** Start **
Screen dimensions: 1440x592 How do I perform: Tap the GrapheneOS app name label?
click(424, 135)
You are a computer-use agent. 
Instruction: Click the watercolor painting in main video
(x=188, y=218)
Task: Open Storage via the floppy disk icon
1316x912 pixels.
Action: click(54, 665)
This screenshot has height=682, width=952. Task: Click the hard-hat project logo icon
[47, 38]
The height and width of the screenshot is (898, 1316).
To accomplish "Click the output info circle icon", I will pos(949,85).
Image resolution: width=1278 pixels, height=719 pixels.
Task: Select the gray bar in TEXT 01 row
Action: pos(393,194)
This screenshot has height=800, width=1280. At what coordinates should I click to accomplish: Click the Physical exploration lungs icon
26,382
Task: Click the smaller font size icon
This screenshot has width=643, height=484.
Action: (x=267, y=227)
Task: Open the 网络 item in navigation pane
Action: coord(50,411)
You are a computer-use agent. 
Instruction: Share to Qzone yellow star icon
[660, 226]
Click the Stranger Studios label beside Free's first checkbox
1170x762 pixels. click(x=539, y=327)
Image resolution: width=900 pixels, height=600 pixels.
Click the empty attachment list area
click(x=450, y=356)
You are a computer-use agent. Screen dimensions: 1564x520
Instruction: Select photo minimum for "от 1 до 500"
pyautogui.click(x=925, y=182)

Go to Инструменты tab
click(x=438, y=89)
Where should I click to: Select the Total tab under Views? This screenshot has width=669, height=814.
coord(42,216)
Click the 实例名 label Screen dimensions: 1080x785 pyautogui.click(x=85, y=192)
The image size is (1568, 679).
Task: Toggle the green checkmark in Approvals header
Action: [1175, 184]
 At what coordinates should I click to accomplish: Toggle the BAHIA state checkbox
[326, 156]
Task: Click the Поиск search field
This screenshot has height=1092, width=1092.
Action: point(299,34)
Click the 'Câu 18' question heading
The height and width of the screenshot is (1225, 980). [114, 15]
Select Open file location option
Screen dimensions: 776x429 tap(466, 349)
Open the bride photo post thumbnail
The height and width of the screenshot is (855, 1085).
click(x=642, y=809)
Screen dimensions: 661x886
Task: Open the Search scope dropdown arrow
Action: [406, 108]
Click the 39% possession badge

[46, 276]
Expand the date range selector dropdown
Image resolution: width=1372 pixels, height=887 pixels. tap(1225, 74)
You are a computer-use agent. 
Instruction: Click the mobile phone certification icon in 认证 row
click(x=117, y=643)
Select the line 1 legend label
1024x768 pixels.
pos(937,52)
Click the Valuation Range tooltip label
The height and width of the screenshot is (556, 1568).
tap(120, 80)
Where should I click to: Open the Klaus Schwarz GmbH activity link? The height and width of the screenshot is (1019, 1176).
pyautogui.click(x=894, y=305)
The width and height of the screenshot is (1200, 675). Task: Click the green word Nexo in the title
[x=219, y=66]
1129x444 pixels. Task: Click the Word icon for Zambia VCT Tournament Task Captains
** End **
**WHAT THE TASK ASKS**
Rescale the stretch from the start of the records through the line containing "Action: click(54, 665)", both ends included, and reproduce every line, requests included. Multiply each coordinate in the answers by 1.6 and round it to a whole number, with halves rounded up, leaving the requests unchanged.

**WRITTEN SOLUTION**
Screen dimensions: 1440x592 How do I perform: Tap the GrapheneOS app name label?
click(678, 216)
You are a computer-use agent. 
Instruction: Click the watercolor painting in main video
(x=301, y=349)
Task: Open Storage via the floppy disk icon
1316x912 pixels.
Action: click(86, 1064)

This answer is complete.